** Opening DATA EXTRACT block **

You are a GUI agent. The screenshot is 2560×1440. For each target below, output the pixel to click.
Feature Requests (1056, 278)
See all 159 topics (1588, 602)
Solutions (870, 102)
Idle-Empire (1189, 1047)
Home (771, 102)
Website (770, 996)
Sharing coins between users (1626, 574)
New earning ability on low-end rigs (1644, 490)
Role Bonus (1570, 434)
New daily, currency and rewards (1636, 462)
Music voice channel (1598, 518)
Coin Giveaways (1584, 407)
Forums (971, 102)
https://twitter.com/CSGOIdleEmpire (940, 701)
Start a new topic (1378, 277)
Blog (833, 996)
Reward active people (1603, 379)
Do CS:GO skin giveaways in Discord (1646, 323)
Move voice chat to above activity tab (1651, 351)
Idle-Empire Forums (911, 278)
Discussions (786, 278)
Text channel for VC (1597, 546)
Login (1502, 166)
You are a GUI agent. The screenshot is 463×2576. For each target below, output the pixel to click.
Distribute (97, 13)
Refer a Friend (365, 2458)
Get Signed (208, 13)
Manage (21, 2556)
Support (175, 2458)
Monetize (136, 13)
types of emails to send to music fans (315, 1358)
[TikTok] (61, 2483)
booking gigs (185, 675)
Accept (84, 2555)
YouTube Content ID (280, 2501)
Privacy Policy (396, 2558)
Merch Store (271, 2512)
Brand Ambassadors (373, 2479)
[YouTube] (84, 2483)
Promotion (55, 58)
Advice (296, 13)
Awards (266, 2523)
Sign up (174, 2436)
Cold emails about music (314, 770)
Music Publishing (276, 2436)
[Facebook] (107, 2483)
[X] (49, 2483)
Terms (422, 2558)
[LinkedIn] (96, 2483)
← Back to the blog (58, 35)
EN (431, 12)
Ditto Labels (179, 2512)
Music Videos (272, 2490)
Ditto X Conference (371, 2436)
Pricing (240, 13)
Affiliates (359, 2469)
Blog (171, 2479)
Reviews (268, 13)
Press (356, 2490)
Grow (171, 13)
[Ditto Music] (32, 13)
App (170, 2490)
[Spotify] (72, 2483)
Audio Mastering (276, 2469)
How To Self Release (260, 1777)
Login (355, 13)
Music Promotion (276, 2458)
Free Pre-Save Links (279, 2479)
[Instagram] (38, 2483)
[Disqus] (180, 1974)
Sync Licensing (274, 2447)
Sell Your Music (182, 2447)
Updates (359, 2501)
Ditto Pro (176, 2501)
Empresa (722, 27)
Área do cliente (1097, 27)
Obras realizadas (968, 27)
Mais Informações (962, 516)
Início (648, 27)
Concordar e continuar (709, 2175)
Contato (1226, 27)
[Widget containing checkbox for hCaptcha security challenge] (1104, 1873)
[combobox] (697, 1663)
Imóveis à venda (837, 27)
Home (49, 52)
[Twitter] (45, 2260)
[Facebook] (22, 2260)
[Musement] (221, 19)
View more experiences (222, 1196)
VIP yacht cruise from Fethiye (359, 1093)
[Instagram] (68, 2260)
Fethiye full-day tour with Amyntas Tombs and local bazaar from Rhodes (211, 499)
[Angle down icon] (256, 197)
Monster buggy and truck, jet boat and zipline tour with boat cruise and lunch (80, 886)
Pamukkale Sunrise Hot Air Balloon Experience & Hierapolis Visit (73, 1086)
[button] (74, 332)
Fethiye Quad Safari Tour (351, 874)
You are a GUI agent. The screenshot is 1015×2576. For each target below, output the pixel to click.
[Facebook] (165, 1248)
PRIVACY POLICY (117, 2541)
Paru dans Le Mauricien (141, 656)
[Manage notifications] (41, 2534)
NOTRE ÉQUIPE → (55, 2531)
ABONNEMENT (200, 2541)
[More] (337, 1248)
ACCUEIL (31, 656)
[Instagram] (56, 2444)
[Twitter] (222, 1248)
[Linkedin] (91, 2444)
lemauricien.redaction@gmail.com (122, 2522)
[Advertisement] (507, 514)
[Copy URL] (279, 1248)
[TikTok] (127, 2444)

** Closing DATA EXTRACT block **

# ABOUT THIS TASK
Read through the data above. Report each line that has the word "emails".

# RESPONSE TO THIS TASK
types of emails to send to music fans (315, 1358)
Cold emails about music (314, 770)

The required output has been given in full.